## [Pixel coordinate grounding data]
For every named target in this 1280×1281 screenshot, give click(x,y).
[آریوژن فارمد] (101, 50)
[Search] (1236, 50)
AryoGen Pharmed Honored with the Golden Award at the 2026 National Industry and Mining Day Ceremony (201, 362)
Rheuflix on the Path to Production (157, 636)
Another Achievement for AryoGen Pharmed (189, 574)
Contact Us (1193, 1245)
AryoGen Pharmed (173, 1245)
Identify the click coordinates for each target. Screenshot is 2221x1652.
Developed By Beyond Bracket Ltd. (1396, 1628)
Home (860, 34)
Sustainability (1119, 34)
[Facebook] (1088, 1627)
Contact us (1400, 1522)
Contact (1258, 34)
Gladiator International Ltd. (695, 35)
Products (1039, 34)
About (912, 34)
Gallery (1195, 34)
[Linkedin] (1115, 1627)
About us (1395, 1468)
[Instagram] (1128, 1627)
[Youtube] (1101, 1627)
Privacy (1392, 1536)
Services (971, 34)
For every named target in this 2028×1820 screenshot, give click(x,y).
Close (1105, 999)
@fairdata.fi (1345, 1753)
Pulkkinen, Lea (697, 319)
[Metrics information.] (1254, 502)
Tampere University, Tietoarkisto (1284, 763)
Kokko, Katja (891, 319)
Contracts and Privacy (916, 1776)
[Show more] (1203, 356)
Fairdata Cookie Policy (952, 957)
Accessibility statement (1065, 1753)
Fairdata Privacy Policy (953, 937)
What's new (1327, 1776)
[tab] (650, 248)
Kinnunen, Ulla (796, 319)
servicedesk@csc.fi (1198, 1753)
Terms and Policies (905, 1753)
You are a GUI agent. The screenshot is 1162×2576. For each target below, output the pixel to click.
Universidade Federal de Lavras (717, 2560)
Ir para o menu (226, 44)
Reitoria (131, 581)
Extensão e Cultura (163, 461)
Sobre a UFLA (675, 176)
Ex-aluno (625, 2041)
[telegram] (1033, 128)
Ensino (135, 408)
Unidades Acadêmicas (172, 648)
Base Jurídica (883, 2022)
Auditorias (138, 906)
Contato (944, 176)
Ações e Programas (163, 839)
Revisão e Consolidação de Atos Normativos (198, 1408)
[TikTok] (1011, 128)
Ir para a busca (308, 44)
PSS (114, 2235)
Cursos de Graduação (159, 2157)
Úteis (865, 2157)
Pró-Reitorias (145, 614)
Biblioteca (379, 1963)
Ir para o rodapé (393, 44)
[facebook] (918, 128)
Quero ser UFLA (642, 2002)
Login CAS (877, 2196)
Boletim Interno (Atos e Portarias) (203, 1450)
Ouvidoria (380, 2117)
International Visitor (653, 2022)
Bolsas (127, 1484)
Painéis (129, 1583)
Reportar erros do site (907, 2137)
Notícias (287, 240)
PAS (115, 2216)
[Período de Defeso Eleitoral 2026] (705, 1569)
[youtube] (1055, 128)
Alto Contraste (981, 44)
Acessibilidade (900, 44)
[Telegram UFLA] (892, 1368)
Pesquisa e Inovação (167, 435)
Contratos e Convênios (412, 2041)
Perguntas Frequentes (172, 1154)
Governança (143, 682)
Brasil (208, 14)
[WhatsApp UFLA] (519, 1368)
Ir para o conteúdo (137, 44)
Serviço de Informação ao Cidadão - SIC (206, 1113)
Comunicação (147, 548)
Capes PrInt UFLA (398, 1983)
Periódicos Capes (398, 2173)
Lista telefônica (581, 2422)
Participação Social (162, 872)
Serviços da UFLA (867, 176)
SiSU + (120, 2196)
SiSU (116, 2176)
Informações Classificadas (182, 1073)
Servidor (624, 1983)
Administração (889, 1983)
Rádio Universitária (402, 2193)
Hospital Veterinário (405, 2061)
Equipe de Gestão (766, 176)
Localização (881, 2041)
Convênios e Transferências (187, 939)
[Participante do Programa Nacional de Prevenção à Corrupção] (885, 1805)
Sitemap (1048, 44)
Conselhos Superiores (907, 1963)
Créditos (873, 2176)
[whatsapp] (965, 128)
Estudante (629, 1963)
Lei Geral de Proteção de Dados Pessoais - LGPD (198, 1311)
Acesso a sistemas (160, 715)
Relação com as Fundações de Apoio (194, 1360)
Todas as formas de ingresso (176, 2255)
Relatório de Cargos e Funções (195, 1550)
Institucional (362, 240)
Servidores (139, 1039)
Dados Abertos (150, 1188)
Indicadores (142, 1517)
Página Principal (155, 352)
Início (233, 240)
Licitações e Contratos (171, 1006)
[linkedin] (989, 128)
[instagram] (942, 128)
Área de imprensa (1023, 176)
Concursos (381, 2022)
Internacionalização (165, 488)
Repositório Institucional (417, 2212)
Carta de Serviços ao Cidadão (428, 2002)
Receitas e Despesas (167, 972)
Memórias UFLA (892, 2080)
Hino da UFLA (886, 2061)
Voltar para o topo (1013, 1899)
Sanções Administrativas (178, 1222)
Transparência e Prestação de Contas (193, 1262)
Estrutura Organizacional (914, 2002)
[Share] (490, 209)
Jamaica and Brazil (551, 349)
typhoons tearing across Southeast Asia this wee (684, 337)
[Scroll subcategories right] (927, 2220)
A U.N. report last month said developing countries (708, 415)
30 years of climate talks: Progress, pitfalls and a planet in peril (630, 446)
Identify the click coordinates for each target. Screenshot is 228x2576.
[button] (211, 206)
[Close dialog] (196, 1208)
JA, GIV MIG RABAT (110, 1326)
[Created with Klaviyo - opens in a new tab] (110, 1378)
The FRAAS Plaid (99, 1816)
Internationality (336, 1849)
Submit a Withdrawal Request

## [About this exercise]
Above are records; repeat only the lines starting at the line with "Periódicos Capes (398, 2173)" and ending at the line with "Institucional (362, 240)", exactly as they appear, both included.

## [Written answer]
Periódicos Capes (398, 2173)
Lista telefônica (581, 2422)
Participação Social (162, 872)
Serviços da UFLA (867, 176)
SiSU + (120, 2196)
SiSU (116, 2176)
Informações Classificadas (182, 1073)
Servidor (624, 1983)
Administração (889, 1983)
Rádio Universitária (402, 2193)
Hospital Veterinário (405, 2061)
Equipe de Gestão (766, 176)
Localização (881, 2041)
Convênios e Transferências (187, 939)
[Participante do Programa Nacional de Prevenção à Corrupção] (885, 1805)
Sitemap (1048, 44)
Conselhos Superiores (907, 1963)
Créditos (873, 2176)
[whatsapp] (965, 128)
Estudante (629, 1963)
Lei Geral de Proteção de Dados Pessoais - LGPD (198, 1311)
Acesso a sistemas (160, 715)
Relação com as Fundações de Apoio (194, 1360)
Todas as formas de ingresso (176, 2255)
Relatório de Cargos e Funções (195, 1550)
Institucional (362, 240)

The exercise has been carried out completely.